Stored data
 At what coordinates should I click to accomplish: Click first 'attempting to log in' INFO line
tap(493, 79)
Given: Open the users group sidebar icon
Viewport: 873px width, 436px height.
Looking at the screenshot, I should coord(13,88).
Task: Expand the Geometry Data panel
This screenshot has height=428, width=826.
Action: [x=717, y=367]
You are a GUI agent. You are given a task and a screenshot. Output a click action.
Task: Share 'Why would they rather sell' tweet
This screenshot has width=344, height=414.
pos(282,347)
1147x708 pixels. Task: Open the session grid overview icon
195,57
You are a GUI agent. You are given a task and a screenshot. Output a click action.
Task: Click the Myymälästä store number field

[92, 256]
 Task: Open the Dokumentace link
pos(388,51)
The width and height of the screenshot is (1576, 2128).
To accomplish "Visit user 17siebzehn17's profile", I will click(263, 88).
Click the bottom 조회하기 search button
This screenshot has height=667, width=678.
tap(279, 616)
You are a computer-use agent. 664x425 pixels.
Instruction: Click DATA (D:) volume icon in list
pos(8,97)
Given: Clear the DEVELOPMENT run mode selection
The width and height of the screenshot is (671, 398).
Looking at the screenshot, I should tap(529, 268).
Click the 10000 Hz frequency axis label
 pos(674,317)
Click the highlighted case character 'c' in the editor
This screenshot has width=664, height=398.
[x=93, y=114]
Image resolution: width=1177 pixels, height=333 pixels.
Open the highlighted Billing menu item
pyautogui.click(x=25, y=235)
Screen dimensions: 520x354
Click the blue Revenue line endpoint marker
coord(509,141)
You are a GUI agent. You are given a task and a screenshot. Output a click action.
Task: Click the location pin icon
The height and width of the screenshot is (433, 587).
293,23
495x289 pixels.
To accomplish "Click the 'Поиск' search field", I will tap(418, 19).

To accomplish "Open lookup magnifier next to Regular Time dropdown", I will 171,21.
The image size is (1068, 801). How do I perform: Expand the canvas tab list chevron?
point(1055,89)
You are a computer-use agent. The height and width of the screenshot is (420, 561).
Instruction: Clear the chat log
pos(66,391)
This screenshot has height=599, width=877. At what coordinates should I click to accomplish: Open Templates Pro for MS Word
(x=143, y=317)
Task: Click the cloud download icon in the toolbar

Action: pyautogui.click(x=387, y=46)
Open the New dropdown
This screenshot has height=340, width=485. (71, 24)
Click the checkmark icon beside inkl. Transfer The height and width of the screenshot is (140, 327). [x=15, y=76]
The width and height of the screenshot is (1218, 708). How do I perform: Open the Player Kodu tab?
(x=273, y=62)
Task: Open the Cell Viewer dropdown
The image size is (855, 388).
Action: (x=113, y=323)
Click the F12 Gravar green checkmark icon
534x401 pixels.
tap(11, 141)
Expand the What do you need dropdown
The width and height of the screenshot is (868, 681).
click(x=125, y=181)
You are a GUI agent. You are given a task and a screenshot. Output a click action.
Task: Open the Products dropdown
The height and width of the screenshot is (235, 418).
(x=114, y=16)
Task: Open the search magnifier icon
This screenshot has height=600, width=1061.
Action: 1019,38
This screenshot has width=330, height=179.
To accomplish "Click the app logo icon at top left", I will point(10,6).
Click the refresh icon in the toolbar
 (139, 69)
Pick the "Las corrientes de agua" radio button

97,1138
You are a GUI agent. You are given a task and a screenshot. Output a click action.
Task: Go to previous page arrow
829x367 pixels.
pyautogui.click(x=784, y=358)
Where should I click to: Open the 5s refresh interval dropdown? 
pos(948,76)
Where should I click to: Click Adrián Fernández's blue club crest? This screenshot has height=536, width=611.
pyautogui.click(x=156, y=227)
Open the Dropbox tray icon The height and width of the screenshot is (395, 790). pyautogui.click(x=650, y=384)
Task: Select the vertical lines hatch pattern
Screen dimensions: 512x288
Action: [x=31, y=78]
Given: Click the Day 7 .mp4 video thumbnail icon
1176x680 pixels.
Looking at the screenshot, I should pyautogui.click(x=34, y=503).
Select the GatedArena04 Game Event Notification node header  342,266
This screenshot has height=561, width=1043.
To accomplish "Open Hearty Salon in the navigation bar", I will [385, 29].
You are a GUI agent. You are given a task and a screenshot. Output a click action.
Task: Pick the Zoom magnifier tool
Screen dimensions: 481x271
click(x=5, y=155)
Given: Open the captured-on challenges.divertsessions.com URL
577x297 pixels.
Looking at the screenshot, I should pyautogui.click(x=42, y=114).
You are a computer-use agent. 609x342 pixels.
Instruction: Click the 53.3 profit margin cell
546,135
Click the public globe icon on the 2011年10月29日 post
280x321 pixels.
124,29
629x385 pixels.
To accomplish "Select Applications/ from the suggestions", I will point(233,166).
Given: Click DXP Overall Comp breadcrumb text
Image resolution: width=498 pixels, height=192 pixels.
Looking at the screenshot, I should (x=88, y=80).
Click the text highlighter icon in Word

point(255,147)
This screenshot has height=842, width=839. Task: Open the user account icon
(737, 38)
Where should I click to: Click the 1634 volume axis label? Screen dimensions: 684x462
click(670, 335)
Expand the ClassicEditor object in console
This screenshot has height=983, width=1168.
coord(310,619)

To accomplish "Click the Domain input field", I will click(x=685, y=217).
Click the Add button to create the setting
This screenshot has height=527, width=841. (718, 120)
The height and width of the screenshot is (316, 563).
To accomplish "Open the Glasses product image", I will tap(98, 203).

▶ Exercise instructions
Which of the lines above carry the string "search"? Copy every one.

▶ Exercise solution
Click the bottom 조회하기 search button
To accomplish "Click the 'Поиск' search field", I will tap(418, 19).
Task: Open the search magnifier icon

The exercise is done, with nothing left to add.